Interesting to think of some novelty records as entryism. One-off curios to many, gateway drugs to some. As well as Tiny Tim’s ‘Tip-Toe Thru’ The Tulips With Me’ there’s Laurie Anderson’s ‘O Superman’. Ms Anderson is a productive performance artist, successful across the decades, yet for a certain generation of pop fans she’s just a quirky one-hit singer. The phrase ‘best known for’ demands the taking up of one specific perspective. It can sometimes be an unfair one.

 

* * *

Thursday 25th February 2016. Evening: MA class at Birkbeck. This week it’s Jonathan Franzen’s The Corrections. I bring in Andrew O’Hagan’s review from the London Review of Books, which manages to praise Franzen’s novel while calling some of its stylistic elements ‘show-offy’, with others ‘pure millennial bullshit’. I suppose that’s one way of being balanced.

Afterwards myself, the tutor Joe Brooker, and some of the students go to the IOE student union bar for a quick drink; a much-needed bout of socialising for me. I order a small pizza and offer it around. One of the students, Serena, is Italian. ‘You do know this isn’t very good pizza, don’t you,’ she says. I reply that I hardly expect a student union bar to offer the height of gourmet food, and I’m just hungry.

Serena then suggests some Italian-approved places where one can definitely get decent pizzas. There’s the chain Franco Manca,  Il Piccolo Diavolo in Crouch Hill, and – her favourite of all – Rossella in Kentish Town.

* * *

 

Saturday 27th February 2016. To a third-floor flat in a pleasant part of Bethnal Green, for the latest attempt at relieving my back pain.

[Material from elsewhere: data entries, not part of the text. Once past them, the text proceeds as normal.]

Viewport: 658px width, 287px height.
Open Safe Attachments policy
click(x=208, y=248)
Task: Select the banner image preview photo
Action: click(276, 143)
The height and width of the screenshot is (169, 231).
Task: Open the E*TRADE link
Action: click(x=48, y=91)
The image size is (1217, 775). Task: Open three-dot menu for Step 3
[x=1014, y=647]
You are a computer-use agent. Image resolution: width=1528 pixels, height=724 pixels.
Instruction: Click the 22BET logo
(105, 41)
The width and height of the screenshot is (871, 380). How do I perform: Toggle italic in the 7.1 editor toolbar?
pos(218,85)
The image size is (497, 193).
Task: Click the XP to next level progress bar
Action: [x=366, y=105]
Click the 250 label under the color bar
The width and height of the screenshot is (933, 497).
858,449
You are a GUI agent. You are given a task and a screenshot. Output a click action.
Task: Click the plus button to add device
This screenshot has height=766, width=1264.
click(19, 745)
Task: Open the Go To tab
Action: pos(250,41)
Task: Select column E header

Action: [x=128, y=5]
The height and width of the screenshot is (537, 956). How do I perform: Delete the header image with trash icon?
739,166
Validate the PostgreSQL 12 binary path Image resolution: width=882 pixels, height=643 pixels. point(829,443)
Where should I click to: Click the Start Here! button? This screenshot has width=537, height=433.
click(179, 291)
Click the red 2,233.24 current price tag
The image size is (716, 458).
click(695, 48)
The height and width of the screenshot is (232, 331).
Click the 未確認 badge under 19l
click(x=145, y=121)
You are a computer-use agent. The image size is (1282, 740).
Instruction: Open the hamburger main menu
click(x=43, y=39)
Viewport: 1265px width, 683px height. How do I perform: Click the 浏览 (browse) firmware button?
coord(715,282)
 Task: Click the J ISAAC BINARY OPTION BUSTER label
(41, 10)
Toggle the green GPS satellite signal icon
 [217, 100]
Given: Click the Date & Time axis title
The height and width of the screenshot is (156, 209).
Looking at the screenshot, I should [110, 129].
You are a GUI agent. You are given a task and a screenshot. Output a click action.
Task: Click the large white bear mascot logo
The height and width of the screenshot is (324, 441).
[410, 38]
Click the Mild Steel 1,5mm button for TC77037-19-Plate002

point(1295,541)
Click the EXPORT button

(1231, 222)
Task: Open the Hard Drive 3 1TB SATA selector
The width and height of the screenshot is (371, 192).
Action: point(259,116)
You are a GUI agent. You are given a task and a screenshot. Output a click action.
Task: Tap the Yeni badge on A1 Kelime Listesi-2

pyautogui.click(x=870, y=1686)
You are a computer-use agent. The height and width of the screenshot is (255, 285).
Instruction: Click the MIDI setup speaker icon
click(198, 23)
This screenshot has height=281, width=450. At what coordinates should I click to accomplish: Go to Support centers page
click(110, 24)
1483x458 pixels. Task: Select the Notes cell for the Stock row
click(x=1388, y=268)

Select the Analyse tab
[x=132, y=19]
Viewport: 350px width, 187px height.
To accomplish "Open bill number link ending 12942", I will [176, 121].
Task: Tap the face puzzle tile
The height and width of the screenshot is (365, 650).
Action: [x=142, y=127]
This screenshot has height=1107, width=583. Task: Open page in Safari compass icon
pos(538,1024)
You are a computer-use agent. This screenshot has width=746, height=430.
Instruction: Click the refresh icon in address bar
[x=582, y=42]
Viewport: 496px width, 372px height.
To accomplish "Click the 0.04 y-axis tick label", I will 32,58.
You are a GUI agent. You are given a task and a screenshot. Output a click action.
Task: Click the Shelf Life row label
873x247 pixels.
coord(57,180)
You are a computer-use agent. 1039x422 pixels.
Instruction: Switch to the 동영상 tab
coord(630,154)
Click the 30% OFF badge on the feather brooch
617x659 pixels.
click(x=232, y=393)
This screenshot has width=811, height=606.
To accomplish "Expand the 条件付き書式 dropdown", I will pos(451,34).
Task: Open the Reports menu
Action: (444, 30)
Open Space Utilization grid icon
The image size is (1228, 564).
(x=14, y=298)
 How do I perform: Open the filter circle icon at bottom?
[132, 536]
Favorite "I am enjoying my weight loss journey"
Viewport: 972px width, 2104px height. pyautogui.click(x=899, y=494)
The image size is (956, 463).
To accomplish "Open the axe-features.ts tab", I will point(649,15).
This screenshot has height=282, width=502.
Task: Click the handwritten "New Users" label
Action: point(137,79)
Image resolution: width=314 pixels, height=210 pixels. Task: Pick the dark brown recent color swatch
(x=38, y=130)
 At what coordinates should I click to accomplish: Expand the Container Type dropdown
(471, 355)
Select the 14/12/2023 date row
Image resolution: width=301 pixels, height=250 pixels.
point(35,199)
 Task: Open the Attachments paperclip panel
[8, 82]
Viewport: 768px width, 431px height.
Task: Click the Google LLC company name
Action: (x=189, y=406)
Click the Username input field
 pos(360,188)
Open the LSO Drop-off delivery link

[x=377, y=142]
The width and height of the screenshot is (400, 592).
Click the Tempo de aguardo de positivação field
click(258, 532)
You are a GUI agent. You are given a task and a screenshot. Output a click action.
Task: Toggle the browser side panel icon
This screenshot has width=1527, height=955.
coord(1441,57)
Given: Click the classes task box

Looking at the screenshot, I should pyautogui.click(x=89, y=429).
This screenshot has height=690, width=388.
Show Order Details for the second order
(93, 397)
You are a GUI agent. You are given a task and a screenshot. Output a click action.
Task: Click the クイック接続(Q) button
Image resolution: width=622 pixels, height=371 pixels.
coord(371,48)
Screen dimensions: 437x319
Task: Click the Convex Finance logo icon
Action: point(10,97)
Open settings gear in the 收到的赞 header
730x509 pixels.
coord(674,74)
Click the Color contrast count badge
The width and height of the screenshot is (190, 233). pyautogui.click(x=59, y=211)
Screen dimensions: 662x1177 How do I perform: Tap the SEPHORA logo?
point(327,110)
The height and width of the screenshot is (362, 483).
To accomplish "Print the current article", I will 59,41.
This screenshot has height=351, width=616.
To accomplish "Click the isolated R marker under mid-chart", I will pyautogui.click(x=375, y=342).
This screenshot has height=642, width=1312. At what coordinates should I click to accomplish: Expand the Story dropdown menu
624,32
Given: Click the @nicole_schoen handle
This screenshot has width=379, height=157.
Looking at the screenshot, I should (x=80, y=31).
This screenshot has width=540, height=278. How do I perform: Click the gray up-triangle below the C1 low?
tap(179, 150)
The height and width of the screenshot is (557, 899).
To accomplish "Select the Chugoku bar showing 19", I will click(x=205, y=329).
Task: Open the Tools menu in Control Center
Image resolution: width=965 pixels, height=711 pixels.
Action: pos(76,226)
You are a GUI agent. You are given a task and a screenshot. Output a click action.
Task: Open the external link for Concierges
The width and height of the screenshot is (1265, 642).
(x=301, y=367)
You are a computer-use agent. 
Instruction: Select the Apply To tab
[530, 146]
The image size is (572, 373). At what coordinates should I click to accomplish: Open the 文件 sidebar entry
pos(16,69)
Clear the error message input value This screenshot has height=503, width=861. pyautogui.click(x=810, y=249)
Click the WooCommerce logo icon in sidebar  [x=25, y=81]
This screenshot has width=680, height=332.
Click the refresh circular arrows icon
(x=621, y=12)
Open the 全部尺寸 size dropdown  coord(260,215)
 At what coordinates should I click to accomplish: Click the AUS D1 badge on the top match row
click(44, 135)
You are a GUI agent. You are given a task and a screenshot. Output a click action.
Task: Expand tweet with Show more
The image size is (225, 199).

This time, it’s an offer from Ms Maud Young to use her bathtub, so I can try out soaking in Epsom salts. My own place only has access to a shower. I think the last time I had a bath must have been in a hotel, which would have been at least five years ago. Afterwards I top up this rare experience with another suggestion: some spray-on magnesium oil, which stings.

Two books lie by the cistern in this shared flat: Douglas Adams’s and John Lloyd’s Meaning of Liff, and Mythologies by Roland Barthes. Toilet books are an interesting genre, though probably not one I can study at postgraduate level. The Barthes is, of course, not a typical toilet book, though it does serve the function of being something one can dip into at random. Pessoa’s Book of Disquiet, with its structure of random fragments, might be a similar recommendation for the more bookish lavatory.

The Meaning of Liff is a classic toilet book, though. With its dictionary-like observations on wry commonplace predicaments, it’s like a form of stand-up comedy, albeit one read sitting down. When it was first published in the 80s, it seemed just another jokey and disposable tome firmly aimed at the ‘Humour’ section of bookshops. A book to be filed alongside the Sloane Ranger’s Handbook, the Wicked Willy books, 101 Uses For A Dead Cat, and anything by Nigel Rees. Yet The Meaning of Liff has long survived the usual expiry date for such books. Perhaps the respect for Adams’s Hitchhiker’s Guide books helps.

I mention this because today I’m also perusing a brand new toilet book, Get in the Sea! It’s the spin-off of a popular Twitter account by the very sweary Andy Dawson (aka Mr Profanity Swan), in which the objectionable aspects of modern life are instructed to go and away, well, just get in the sea. It’s the ‘get in’ which makes it unique. The words seem an unexpectedly careful, even gentle approach to what is otherwise an angry expression of disgust. A touch of the King Canute too, which keeps the tone of the book jokey and self-deprecating, rather than actually nasty.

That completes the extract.